- _PAGE TEXT_:
[Wannier] SCDM-k method and centering of WFs

Giovanni Pizzi giovanni.pizzi at epfl.ch
Tue Nov 15 10:37:34 CET 2022


Dear Marco,
unfortunately it's not so easy to combine SCDM with symmetries. This is a topic of research, and we are working for instance on other approaches that do not use SCDM to get automatically WFs that are instead atom-centred with symmetries.

If you are working on specific systems, the only suggestion is to try to look better into the systems and get WFs in the "usual" way, specifying initial projections close to what you want to get.
You can also use the SLWF (selectively-localised WFs) and the SAWF (symmetry-adapted) routines, implemented in W90, to see if they help for your case (look also at the tutorials http://www.wannier.org/support/, e.g. #21, #22 and #26).

For the delocalised orbitals, it's hard to say without knowing more details on the system (and even there, it requires careful testing in multiple configurations). But one general comment (not sure it applies to you) is that rather than removing the problematic ones, you might want to check if adding a few more bands helps, or if "playing" with the disentanglement windows helps (also, to check: is the disentanglement converged? Are the WFs real-values if you plot them in real space?)

- _DATASET_:
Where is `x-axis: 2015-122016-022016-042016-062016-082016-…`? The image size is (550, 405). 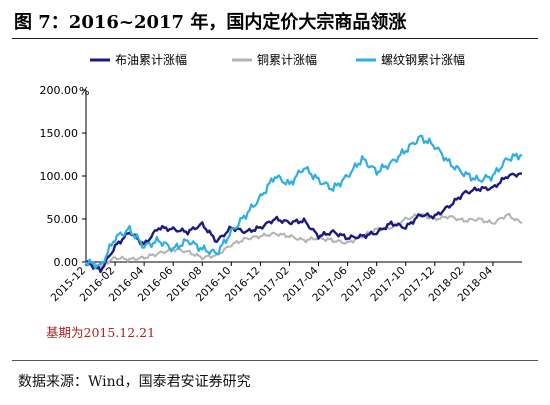 x-axis: 2015-122016-022016-042016-062016-082016-… is located at coordinates (286, 282).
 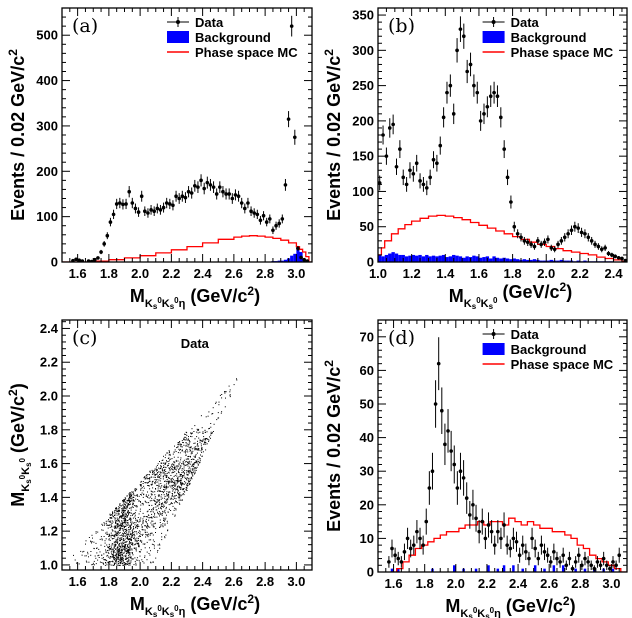 I want to click on x-label-rest-sup: 0, so click(x=496, y=300).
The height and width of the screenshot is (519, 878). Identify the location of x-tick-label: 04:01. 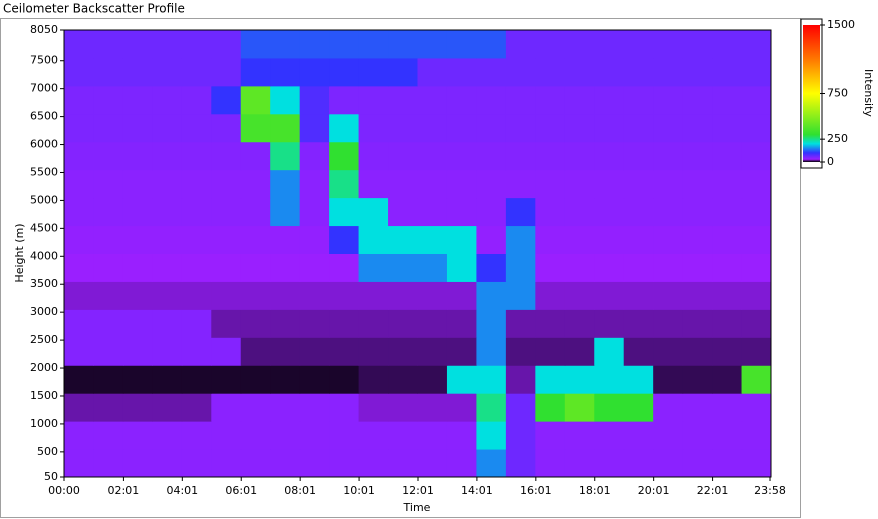
(182, 490).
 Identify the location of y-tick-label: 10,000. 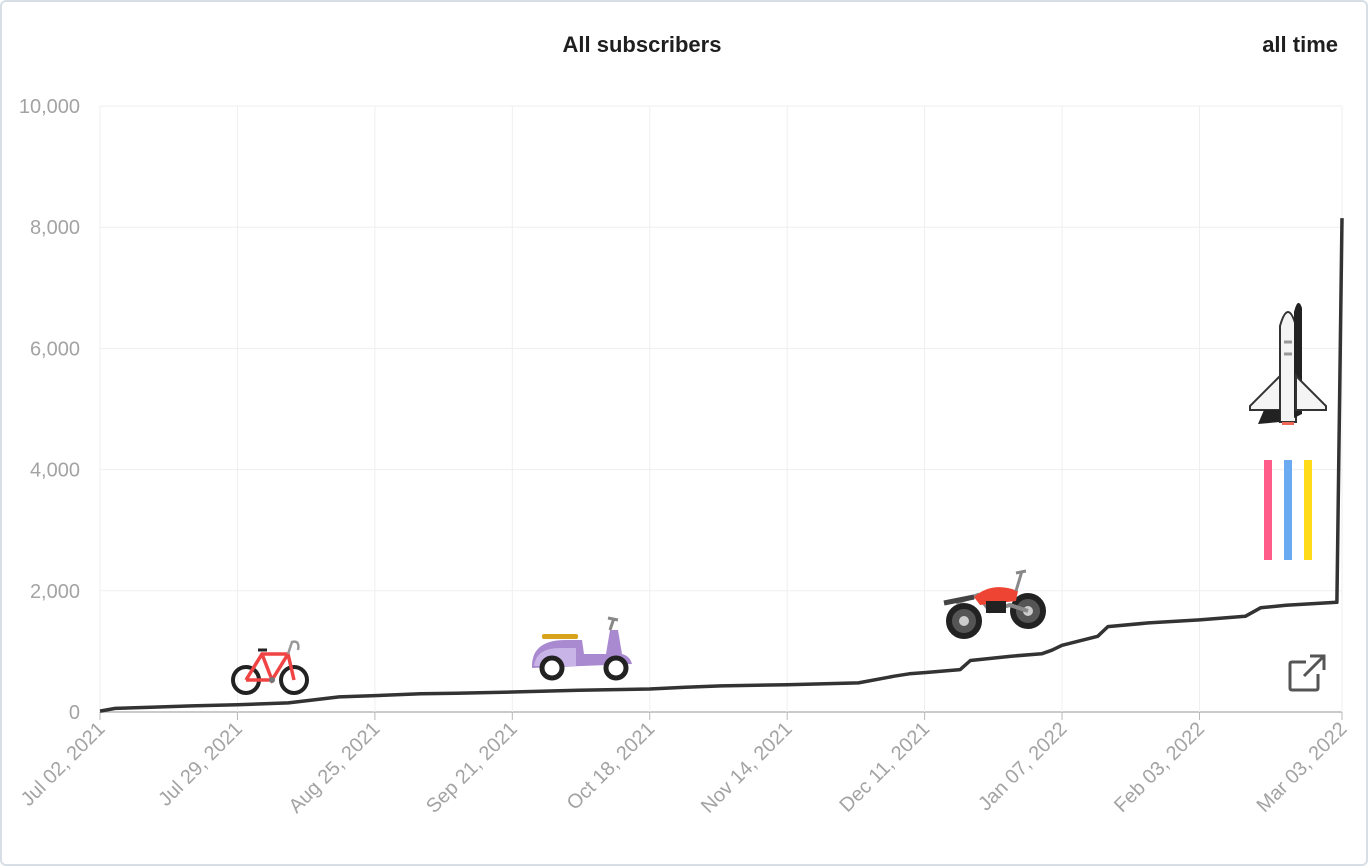
(50, 107).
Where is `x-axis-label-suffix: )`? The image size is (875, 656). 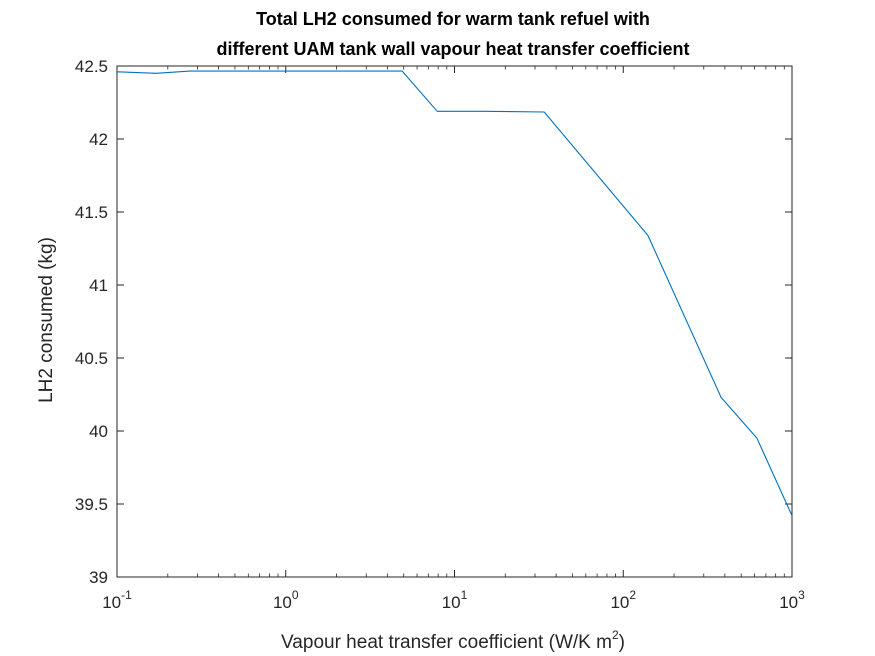 x-axis-label-suffix: ) is located at coordinates (622, 642).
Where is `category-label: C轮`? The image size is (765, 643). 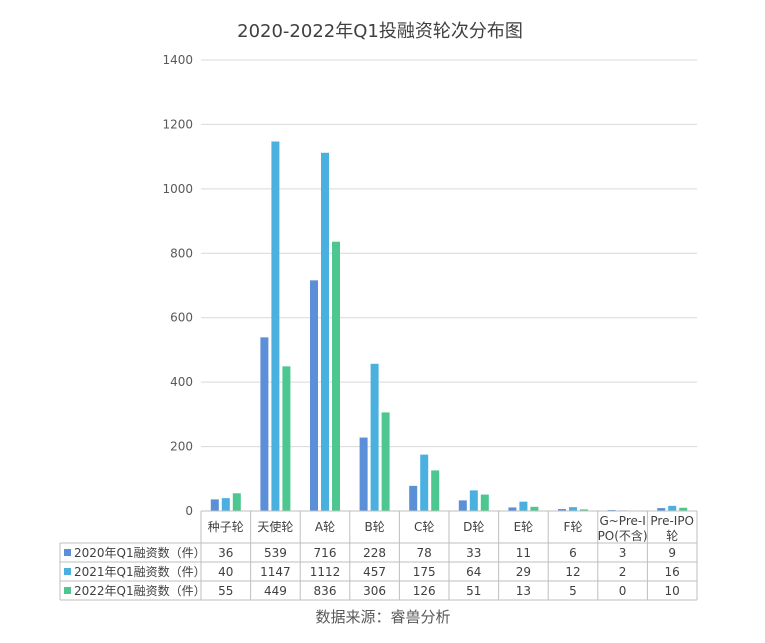 category-label: C轮 is located at coordinates (424, 527).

- _EXERCISE OBJECTIVE_: Set down the mailing-list reply on SCDM-k and Wannier function centering above word for word, from its subject line through the closing question about real-valued WFs.

- _FINISHED TASK_:
[Wannier] SCDM-k method and centering of WFs

Giovanni Pizzi giovanni.pizzi at epfl.ch
Tue Nov 15 10:37:34 CET 2022


Dear Marco,
unfortunately it's not so easy to combine SCDM with symmetries. This is a topic of research, and we are working for instance on other approaches that do not use SCDM to get automatically WFs that are instead atom-centred with symmetries.

If you are working on specific systems, the only suggestion is to try to look better into the systems and get WFs in the "usual" way, specifying initial projections close to what you want to get.
You can also use the SLWF (selectively-localised WFs) and the SAWF (symmetry-adapted) routines, implemented in W90, to see if they help for your case (look also at the tutorials http://www.wannier.org/support/, e.g. #21, #22 and #26).

For the delocalised orbitals, it's hard to say without knowing more details on the system (and even there, it requires careful testing in multiple configurations). But one general comment (not sure it applies to you) is that rather than removing the problematic ones, you might want to check if adding a few more bands helps, or if "playing" with the disentanglement windows helps (also, to check: is the disentanglement converged? Are the WFs real-values if you plot them in real space?)